ESTRATTO SELEZIONATO >>
# # # #
# root vs sudo

## cloc3

 *kr0n1x wrote:*   

> 
> 
> Per esempio una domanda che mi viene ora... come do un comando coi permessi di root? Nel livedvd per esempio ho scritto solo "su" al posto del mio solito "sudo nomecomando" e sembra funzionare.

 

secondo me, sudo è una masturbazione mentale che ha cominciato ad andare di moda qualche tempo fa.

l'effetto è che, in ubuntu, l'utente root non ha password, ed è impossibile loggarsi direttamente come utente root (protezione esplicita in pam).

in compenso, però, chiunque (o almeno qualunque amministratore) può loggarsi come root usando sudo.

In questo caso, però, utilizza semplicemente la propria password e non quella di root.

io lo trovo pericolosissimo.

per spiegazioni specifiche sui due comandi, usa il man. scoprirai che sono due modalità del tutto diverse di ottenere lo stesso risultato.

per il tuo problema, non so risponderti, ma credo che l'utente root possa accedere senza password.

prova anche ad usare i tasti ctrl-alt-F1. normalmente danno accesso ad una shell in modalità carattere senza login.
# # # #
Dati sui punti da cliccare
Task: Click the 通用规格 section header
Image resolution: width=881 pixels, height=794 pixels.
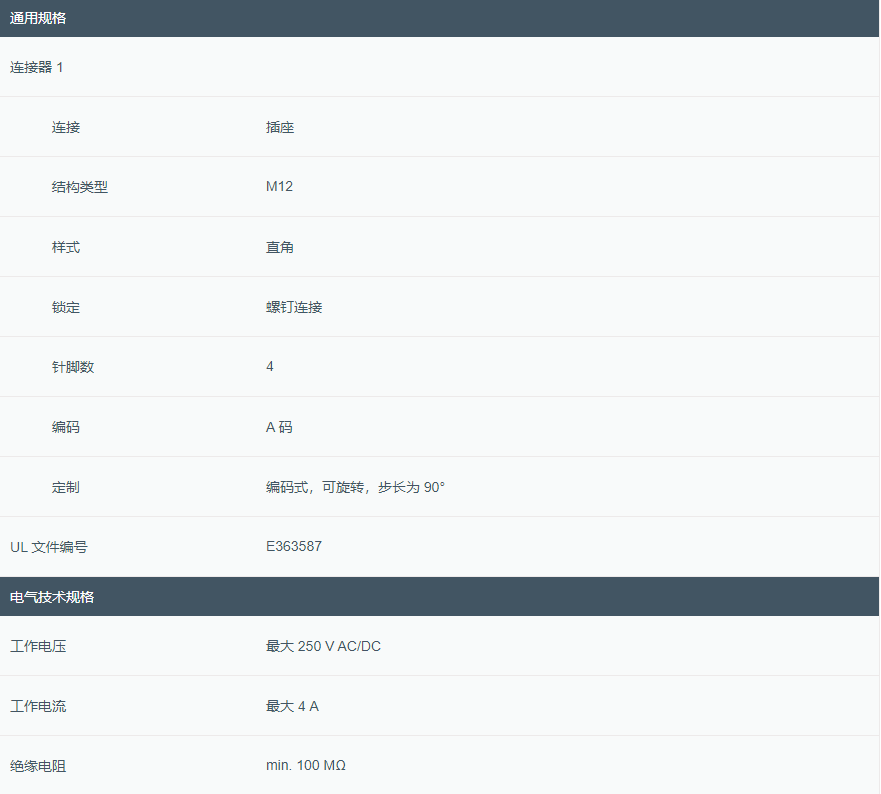Action: point(38,18)
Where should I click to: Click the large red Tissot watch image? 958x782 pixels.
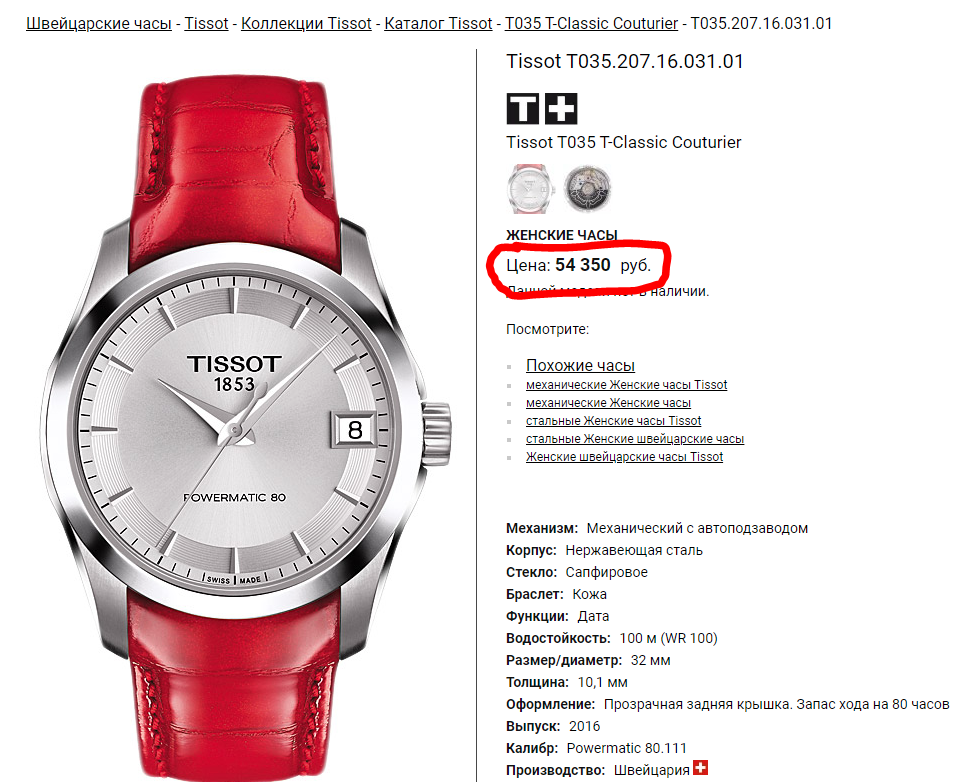tap(248, 429)
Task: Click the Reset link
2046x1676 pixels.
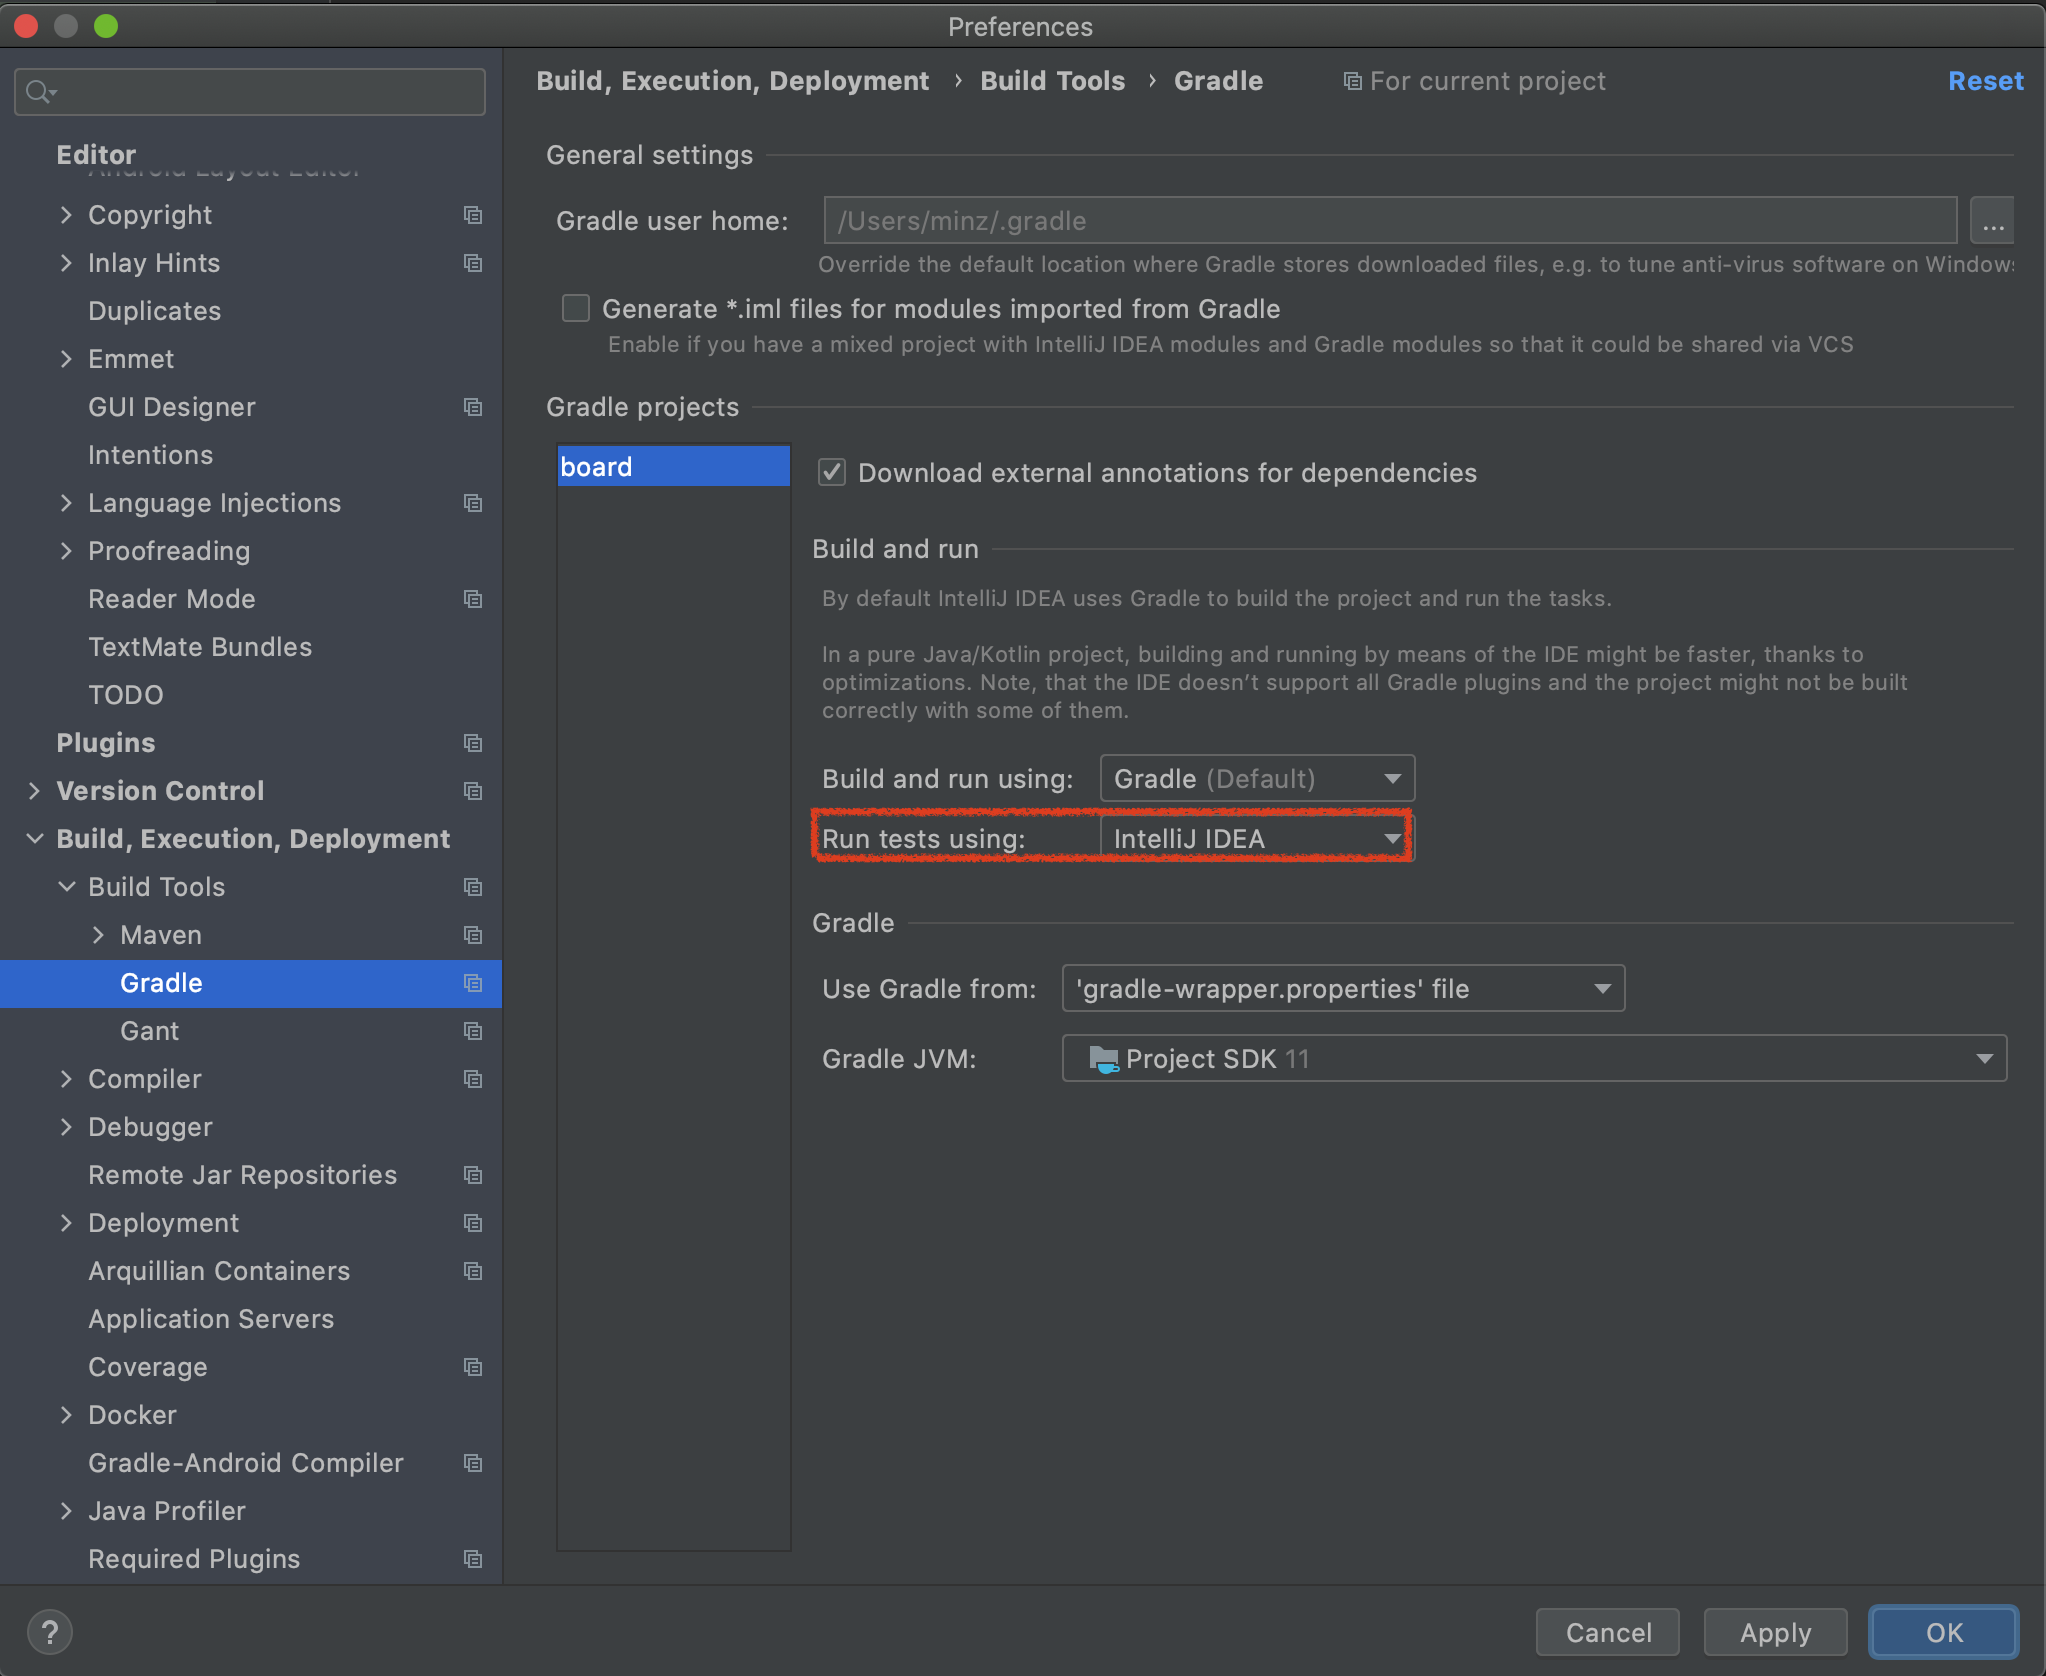Action: pos(1985,81)
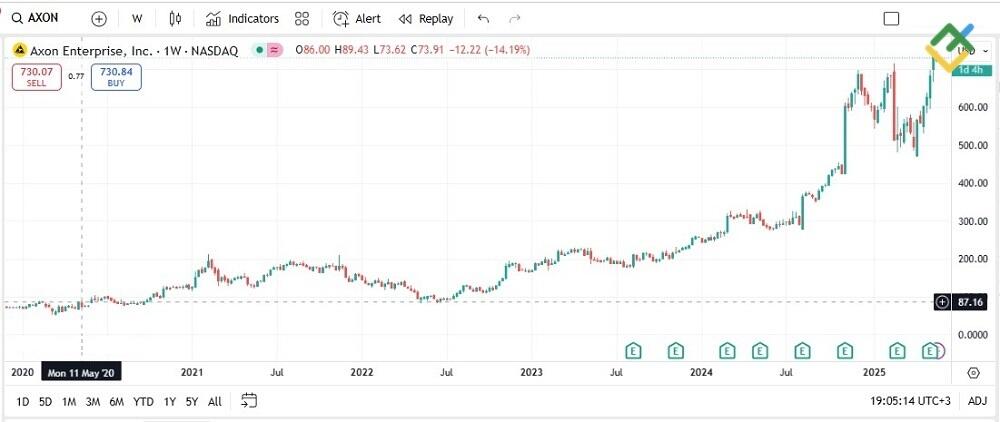Toggle fullscreen layout square button
The width and height of the screenshot is (1000, 422).
[892, 18]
# # # #
Secondo l'estratto su root e sudo, quale password si usa per loggarsi come root tramite sudo? Per rispondere basati soltanto sull'estratto.

Si usa la propria password, non quella di root.